------ SUPPLIED RECORDS

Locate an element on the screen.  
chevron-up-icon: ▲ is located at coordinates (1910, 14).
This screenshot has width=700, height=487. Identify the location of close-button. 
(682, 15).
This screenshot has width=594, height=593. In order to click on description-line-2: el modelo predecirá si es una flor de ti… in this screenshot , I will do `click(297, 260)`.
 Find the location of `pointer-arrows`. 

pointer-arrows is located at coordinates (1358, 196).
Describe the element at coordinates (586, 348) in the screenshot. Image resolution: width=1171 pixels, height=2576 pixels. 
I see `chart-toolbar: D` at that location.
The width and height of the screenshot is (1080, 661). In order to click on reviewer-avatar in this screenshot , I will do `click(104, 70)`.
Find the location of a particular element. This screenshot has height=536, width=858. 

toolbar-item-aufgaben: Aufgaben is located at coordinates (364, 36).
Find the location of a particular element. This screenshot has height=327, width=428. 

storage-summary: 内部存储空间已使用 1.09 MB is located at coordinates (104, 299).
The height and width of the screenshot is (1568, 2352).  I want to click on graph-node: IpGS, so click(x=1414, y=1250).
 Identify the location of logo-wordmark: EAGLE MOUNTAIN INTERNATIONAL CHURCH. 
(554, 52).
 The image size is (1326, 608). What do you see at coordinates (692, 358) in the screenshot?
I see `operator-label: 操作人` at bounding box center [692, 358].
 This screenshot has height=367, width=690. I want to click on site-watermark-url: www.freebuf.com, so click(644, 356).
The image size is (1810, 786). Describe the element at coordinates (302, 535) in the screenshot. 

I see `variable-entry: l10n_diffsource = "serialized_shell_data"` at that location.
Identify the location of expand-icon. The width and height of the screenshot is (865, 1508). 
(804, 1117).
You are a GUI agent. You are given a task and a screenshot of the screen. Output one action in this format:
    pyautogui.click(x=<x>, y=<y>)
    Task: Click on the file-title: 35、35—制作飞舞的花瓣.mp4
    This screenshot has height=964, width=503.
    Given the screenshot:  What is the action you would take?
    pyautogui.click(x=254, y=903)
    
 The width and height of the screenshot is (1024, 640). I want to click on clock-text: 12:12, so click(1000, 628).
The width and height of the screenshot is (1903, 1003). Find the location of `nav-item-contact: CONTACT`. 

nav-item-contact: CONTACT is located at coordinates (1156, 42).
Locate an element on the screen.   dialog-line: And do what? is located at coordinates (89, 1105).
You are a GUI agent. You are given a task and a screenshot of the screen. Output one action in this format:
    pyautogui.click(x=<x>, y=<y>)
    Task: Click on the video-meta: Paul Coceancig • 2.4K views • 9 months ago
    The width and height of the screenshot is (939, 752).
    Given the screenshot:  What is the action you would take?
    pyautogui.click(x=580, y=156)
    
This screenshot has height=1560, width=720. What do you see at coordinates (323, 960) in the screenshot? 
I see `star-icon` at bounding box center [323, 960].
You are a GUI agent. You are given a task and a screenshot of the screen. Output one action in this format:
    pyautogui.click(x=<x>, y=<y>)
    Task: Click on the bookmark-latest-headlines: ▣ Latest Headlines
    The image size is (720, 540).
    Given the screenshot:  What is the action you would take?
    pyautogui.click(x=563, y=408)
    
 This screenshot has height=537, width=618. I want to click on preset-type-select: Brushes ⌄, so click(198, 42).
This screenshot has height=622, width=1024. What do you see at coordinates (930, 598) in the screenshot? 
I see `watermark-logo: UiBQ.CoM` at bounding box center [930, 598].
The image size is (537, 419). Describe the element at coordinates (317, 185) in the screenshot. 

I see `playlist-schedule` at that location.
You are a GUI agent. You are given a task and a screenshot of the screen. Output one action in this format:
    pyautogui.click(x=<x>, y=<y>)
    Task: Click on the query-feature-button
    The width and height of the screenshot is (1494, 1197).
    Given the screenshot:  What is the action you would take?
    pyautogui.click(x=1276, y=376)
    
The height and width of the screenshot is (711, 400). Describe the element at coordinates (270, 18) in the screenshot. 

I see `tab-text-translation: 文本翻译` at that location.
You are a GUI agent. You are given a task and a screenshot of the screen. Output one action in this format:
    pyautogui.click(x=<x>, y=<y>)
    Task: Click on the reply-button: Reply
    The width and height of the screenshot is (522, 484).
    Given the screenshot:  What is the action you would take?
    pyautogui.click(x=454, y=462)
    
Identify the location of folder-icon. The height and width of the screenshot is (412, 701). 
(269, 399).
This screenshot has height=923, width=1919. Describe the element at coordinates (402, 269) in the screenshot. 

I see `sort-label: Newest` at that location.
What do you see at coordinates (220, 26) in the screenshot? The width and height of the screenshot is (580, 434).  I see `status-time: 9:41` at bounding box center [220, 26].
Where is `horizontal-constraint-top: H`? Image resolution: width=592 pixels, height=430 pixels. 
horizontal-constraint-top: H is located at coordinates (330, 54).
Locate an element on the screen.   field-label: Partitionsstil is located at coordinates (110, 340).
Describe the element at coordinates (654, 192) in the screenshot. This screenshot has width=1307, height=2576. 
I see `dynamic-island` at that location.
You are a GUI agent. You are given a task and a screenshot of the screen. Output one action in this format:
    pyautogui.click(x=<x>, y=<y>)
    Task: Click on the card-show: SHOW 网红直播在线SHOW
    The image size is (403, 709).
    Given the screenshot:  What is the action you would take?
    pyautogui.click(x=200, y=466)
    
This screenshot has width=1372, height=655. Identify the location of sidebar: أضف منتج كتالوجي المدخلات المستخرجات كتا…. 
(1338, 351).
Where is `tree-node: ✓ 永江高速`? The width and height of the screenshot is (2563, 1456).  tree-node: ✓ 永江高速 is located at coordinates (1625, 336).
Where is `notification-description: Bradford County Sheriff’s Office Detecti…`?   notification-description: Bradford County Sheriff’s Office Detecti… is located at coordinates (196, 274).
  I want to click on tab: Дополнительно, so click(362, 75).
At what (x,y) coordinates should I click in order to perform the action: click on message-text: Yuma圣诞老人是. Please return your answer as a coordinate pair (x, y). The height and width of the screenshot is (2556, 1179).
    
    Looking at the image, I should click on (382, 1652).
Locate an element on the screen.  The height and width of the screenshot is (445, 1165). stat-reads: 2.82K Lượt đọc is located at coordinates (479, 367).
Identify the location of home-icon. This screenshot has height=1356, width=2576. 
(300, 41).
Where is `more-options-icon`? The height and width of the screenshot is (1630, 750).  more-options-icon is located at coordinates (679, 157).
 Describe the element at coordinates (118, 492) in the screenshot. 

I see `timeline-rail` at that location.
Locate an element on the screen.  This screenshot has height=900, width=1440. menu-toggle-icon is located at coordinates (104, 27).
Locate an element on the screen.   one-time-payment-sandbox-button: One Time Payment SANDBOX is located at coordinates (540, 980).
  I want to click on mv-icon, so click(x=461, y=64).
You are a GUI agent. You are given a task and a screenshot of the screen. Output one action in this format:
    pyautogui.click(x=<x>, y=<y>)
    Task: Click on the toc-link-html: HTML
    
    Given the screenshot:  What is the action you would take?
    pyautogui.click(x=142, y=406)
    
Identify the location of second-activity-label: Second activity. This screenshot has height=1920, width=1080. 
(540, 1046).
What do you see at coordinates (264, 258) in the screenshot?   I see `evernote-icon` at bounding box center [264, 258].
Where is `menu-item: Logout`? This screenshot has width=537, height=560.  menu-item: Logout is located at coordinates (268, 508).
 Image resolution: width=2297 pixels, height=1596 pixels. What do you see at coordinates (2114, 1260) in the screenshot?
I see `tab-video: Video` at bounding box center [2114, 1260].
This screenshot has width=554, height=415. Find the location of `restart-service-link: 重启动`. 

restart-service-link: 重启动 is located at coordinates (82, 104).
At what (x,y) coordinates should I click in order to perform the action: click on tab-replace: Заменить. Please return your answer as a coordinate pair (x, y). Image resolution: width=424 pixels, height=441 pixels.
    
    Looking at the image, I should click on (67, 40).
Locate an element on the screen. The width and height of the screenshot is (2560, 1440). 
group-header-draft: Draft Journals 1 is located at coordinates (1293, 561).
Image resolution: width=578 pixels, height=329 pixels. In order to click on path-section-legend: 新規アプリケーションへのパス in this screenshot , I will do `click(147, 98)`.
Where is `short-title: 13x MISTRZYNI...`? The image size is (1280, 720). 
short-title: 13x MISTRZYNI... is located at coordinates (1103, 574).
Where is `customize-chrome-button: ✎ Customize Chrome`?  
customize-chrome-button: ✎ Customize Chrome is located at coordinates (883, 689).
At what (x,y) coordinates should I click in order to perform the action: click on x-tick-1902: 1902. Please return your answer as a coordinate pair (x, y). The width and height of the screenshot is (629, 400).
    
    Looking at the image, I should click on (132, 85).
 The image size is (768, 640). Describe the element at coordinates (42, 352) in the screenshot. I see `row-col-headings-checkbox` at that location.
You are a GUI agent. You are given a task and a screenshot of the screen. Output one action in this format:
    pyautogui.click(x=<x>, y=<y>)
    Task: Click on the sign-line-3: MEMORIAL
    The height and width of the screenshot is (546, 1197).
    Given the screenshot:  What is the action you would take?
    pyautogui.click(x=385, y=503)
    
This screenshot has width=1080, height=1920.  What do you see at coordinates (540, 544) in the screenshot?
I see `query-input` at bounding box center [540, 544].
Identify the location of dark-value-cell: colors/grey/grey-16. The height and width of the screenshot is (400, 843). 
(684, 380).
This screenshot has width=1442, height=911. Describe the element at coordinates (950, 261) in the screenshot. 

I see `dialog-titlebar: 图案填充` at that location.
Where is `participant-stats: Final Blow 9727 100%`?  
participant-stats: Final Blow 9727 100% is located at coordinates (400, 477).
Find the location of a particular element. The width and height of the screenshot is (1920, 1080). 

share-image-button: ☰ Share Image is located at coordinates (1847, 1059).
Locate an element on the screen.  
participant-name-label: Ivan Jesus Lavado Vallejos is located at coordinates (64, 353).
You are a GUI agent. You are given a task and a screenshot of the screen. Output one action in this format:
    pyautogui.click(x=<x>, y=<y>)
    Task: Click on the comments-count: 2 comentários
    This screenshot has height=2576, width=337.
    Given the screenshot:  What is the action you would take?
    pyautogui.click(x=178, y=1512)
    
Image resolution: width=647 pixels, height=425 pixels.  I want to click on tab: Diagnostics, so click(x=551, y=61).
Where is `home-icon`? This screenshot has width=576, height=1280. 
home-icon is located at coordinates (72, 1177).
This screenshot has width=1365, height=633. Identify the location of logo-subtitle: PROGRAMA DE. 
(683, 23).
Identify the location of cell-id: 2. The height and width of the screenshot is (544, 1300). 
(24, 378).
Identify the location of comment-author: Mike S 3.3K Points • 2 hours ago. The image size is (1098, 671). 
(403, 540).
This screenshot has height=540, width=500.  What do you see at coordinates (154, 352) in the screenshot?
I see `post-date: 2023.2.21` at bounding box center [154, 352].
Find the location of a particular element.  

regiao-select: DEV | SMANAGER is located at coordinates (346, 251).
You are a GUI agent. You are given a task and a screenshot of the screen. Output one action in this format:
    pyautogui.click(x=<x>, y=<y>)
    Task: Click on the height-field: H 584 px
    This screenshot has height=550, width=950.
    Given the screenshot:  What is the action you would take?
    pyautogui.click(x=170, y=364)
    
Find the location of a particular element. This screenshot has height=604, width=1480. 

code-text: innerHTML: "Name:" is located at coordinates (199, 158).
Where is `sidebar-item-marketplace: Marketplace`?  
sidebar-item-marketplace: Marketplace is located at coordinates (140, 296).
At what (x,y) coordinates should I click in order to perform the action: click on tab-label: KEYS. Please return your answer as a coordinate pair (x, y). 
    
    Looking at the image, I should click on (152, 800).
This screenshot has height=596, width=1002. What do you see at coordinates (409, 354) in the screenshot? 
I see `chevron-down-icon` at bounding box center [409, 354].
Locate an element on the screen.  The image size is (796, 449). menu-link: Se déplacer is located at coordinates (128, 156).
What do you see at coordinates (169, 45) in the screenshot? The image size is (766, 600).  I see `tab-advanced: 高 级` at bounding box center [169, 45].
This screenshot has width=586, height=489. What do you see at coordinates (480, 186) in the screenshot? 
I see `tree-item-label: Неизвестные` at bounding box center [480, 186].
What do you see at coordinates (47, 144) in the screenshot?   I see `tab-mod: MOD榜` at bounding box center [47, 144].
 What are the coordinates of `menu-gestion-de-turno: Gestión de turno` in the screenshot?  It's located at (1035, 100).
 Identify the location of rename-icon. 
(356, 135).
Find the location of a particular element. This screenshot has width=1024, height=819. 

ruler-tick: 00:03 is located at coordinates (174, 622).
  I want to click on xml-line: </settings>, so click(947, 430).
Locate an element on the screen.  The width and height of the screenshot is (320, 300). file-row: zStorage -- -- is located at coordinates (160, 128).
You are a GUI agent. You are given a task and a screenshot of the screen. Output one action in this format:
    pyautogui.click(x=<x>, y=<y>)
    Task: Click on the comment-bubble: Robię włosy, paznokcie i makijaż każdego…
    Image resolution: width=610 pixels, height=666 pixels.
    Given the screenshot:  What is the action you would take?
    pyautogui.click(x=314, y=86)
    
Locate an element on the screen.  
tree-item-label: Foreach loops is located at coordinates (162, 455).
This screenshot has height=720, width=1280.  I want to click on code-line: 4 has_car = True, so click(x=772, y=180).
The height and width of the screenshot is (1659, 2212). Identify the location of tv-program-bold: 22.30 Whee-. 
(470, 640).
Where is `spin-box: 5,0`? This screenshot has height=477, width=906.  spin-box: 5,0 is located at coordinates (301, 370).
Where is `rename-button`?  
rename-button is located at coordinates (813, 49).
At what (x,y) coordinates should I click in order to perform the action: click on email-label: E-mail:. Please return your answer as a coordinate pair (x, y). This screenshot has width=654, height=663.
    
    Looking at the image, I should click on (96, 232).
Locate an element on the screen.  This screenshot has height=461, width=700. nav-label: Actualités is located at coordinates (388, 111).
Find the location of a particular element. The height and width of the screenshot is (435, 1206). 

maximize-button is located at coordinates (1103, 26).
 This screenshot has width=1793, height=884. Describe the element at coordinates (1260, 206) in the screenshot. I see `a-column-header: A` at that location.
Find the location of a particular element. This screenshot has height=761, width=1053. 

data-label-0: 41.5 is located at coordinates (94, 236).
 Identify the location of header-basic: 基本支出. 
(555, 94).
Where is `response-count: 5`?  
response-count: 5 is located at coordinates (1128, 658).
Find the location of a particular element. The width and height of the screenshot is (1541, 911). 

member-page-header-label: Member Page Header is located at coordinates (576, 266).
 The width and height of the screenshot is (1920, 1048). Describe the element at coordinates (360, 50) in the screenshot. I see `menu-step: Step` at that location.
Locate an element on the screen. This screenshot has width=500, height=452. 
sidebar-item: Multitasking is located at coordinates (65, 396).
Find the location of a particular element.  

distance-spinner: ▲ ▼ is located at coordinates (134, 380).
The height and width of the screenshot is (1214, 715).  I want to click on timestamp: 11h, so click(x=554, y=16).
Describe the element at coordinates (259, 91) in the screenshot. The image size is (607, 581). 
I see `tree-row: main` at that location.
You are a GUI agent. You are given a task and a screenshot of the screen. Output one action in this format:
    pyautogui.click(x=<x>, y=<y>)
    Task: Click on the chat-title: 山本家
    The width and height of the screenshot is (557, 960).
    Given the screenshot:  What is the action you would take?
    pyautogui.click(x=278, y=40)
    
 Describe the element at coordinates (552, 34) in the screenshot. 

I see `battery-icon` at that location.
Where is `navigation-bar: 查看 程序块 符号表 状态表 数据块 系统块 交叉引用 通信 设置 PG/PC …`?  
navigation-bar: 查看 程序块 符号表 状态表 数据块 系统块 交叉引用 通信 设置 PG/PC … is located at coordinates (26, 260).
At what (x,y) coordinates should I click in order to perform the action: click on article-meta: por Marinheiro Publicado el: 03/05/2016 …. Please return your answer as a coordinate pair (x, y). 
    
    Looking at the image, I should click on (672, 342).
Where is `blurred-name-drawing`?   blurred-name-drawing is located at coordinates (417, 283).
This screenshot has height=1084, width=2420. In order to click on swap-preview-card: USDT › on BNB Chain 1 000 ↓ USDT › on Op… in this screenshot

------------

Turn everything from the start of the listing down to the line containing "This screenshot has width=594, height=593." into a numbered list, skipping any blank lines.

> _OUTPUT OF THE EXERCISE_:
1. Locate an element on the screen.  
2. chevron-up-icon: ▲ is located at coordinates (1910, 14).
3. This screenshot has width=700, height=487. Identify the location of close-button. 
4. (682, 15).
5. This screenshot has width=594, height=593. In order to click on description-line-2: el modelo predecirá si es una flor de ti… in this screenshot , I will do `click(297, 260)`.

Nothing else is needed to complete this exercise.